While a number of doctors were disciplined over minor offenses like not being able to attend continuing medical education programs which are required for doctors, hundreds of them were sanctioned for more serious offenses, such as prescribing highly addictive medicines, providing poor quality of care, and even sexual misconduct.
Around 40 physicians either voluntarily surrendered their licenses or had it revoked, more often permanently. 180 or more licenses were temporarily suspended, and around 250 placed on probation.
Reactions toward the Industry-Wide Practice
The industry trade group Pharmaceutical Research and Manufacturers of America would not give its statement on the screening processes of some companies or whether there is a need to have that evaluation for those checks.
The group’s spokeswoman, Holly Campbell, defended the pros of the financial ties between the industry and medical professionals, saying that it compensates doctors for giving necessary feedback on products which would then help these medics educate their colleagues about the latest on certain medications and devices.
Staunch critics of industry money reaching doctors say that this relationship can influence doctors to either prescribe medications that cost more, or are similar to generics, and even drugs that may not be necessary.
Dr.
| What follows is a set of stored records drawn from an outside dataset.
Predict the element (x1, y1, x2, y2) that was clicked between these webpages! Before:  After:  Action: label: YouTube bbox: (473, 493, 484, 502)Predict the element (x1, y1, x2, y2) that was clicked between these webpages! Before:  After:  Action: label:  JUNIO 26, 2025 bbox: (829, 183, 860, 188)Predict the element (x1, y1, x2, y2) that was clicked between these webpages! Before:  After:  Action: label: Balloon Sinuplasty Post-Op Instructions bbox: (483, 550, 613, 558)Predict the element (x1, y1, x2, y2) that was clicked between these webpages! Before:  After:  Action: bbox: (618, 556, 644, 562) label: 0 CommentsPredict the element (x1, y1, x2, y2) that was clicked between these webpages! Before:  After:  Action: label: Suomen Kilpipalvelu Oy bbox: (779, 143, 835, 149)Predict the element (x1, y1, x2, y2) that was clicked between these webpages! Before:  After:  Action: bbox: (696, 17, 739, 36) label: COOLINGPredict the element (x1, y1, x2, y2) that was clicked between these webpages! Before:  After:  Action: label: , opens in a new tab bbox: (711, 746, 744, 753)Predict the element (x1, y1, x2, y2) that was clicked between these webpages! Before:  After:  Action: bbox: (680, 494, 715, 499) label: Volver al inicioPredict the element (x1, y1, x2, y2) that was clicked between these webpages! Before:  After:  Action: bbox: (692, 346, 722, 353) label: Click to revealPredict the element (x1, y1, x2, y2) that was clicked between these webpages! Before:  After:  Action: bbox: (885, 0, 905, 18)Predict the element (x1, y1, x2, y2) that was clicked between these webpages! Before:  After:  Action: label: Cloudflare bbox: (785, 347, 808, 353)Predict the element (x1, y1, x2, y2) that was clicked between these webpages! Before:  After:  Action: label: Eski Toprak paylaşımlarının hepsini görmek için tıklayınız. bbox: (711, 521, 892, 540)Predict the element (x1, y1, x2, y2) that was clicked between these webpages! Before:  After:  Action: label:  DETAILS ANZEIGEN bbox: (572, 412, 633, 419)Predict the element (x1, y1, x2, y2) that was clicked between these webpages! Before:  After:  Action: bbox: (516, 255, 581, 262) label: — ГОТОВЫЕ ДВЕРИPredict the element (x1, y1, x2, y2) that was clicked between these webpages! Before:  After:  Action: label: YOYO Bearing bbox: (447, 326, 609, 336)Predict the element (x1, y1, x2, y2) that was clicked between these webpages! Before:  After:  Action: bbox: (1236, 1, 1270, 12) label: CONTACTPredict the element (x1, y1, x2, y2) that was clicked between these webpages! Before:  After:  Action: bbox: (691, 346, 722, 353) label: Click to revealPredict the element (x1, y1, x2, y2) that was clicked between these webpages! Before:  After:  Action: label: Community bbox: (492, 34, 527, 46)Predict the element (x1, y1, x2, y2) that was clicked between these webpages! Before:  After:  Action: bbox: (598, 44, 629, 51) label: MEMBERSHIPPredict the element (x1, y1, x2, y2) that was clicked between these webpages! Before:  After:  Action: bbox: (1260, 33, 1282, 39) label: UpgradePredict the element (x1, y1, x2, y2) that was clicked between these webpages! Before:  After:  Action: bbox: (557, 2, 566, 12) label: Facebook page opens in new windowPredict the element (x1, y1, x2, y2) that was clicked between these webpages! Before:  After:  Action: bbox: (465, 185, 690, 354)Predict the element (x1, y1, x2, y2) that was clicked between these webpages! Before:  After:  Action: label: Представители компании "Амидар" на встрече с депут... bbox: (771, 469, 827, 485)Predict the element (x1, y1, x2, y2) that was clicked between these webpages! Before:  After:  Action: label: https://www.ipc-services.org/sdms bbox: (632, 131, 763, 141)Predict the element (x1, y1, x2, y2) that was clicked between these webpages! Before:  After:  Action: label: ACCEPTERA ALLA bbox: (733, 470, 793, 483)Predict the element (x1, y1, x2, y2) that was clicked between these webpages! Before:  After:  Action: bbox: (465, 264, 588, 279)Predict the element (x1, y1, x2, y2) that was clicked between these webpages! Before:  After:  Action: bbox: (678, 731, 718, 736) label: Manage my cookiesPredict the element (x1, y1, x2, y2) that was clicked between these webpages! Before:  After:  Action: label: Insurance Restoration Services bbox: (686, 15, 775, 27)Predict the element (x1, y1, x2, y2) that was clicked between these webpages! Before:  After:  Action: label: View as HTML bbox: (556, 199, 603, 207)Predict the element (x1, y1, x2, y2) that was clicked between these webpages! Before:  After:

Charles Rosen, co-founder of the Association for Medical Ethics, which aims to lessen industry influence on doctors, said it did not surprise him how doctors guilty of misconduct were chosen to be the industry’s speakers and consultants.
“I think it’s crystal clear that their fiduciary duty is not to educate physicians and make public welfare better. It’s to sell a product,” Rosen said. “I think they’d pay the devil if no one knows and he sells a lot.”
Pharma Companies that Keep the Cycle Going
Years ago, Johnson & Johnson paid New Jersey physician Dr. Michael Reiss for consulting through its pharmaceutical arm, Janssen. It was the same year the doctor got his license back, since it was suspended in 2012 because he pleaded guilty to allegations that he hid $2.5 million from the IRS using Swiss bank accounts.
In a statement, Janssen spokeswoman Meredith Sharp said that enclosed in the company’s contracts is the requirement for doctors to have existing and active medical licenses, and that it does additional steps to verify eligibility and requires medics to disclose changes in status.
Another pharma company, AstraZeneca, paid Miltiadis Leon, a physician in Texas, more than $26,000 for travel expenses and speaking fees. Years before pharma money reached him, the physician’s license was limited after he sexually harassed and made inappropriate sexual advances to a number of female patients and staff members. As a result, he was not allowed to see female patients without a third party for two years.
AstraZeneca spokeswoman Abigail Bozarth said doctors who have financial ties with the company are subject to a review by an external organization and by their company’s own compliance section.